Едва стихли выстрелы, девушки доставили До в госпиталь. Коротышка-медсестра всю дорогу в машине скорой помощи бережно поддерживала, прижав к своей груди, забинтованную голову раненого. Машина проехала мимо работавшей на набережной тетушки Зоан, но она не обратила на нее никакого внимания. Накрыв голову пропылившейся косынкой и с трудом волоча тяжеленные свои сапоги, она разравнивала граблями не накатанный еще маслянисто-черный асфальт, по которому была разбросана щебенка. Машина с красным крестом тут же скрылась из виду, свернув в узенькую улочку.
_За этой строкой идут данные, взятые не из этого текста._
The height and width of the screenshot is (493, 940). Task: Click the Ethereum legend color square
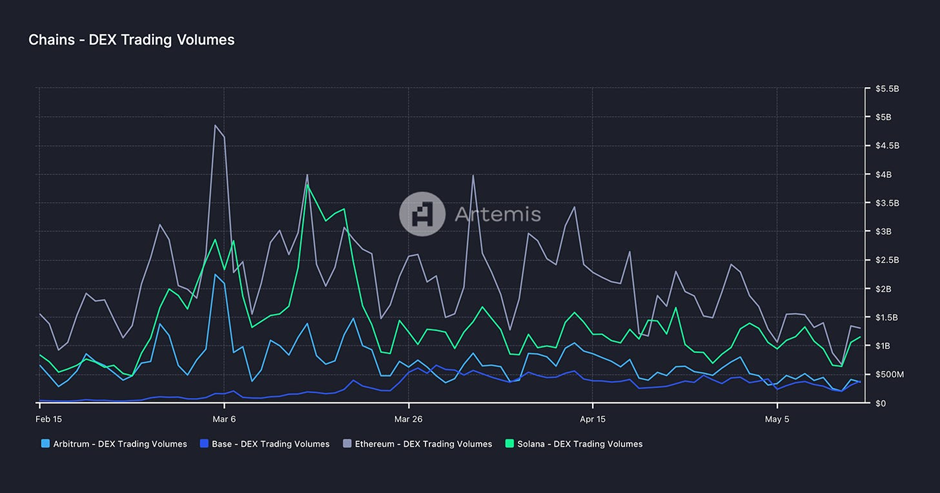345,443

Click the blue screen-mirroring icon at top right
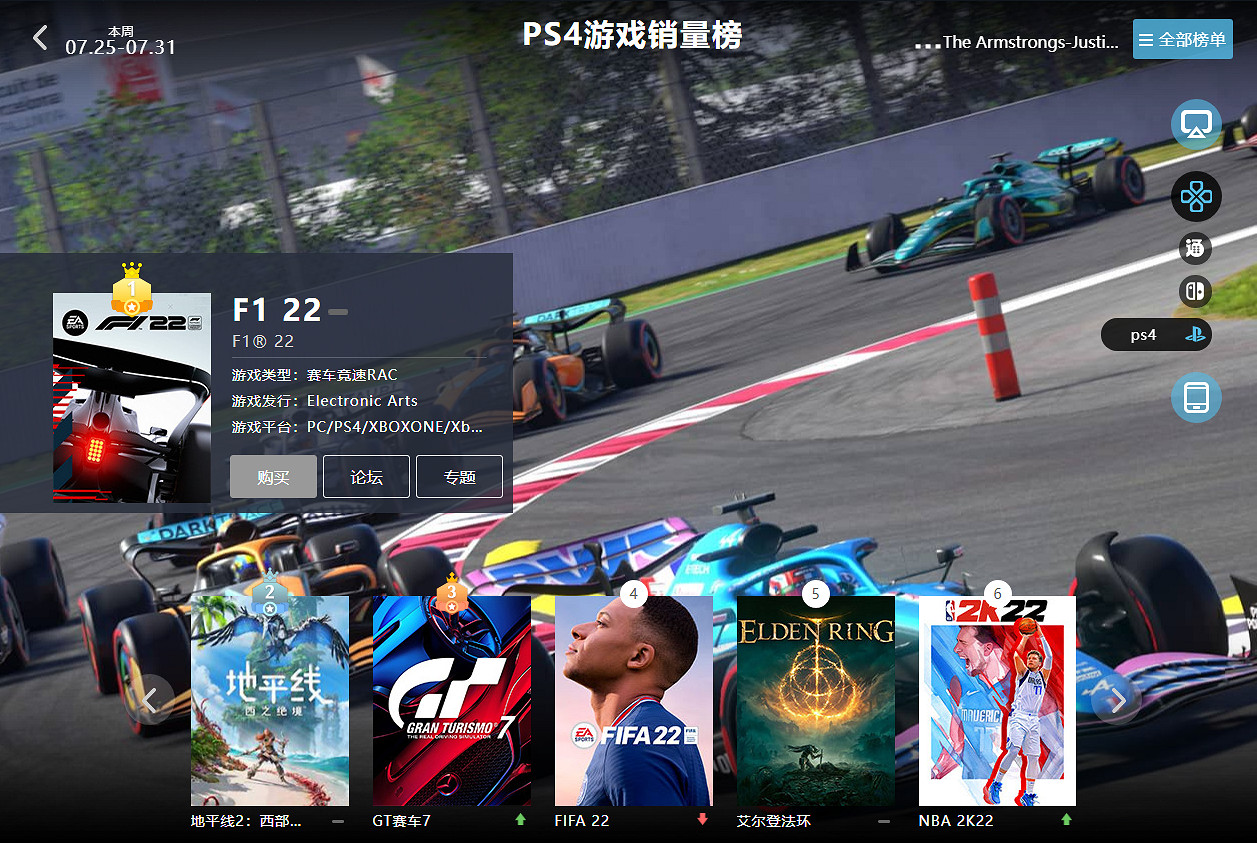pyautogui.click(x=1196, y=124)
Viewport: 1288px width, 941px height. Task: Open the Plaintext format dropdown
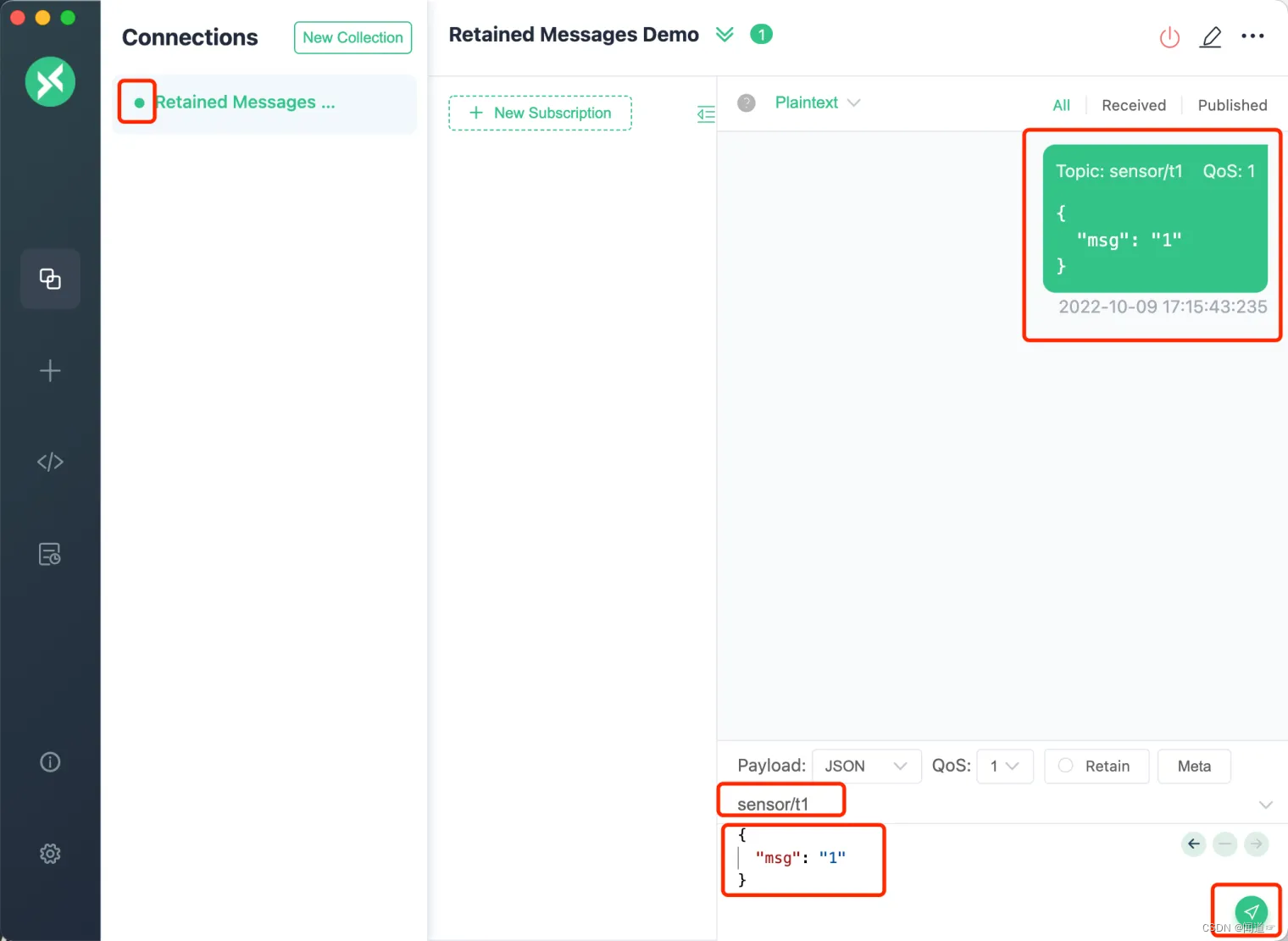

Вечером ансамбль Лиен возвращался с левого берега реки в город. Сквозь кромешную тьму невозможно было различить вдалеке привычные контуры железного моста. Но едва они сошли на паром, широкая и шумная Красная река заговорила с ними, делясь новостями. Фары автомашин, вереницей въезжавших в город, высвечивали из темноты кружащиеся словно в хороводе водовороты. Катер тащил от одного берега к другому паром, с которого падали на широкую спину реки черные концы тяжелых буксировочных тросов. Посреди настила несколько досок, выбитых волнами из гнезд, изгибались, словно натянутые луки. Из прибрежных зарослей тростника — тихих и пустынных — вдруг появились люди — одна цепочка, за ней другая, с коромыслами и мешками на плечах они бежали по влажному песку, торопясь к парому.
Красная река вступала в пору паводка. Она вздулась и грозно ревела. Лиен — ведь она выросла здесь — давно поняла, что река эта похожа на жизнь — такая же кипучая, всеведущая и не знающая покоя. Всякий раз, встречаясь с рекой, люди вспоминали о великом народе, о тяжких его страданиях и горестях, неуемных его желаниях и чаяниях и неодолимой силе. А рядом, у самой реки, Ханой, красивый и ласковый город, зажигал навстречу Лиен свои огни. Вдоль берега, облокотись друг на дружку, стояли дома, на кровлях их огневые точки ополченцев ощетинились нацеленными в небо пулеметными стволами. Улицы эти, обсаженные деревьями, чьи шумящие зеленью кроны и нынче, в дни ярости и гнева, источали благоухание цветов, эти люди, такие знакомые и близкие, что сражались сегодня с захватчиками и способны были выдержать любые удары, любой натиск врага…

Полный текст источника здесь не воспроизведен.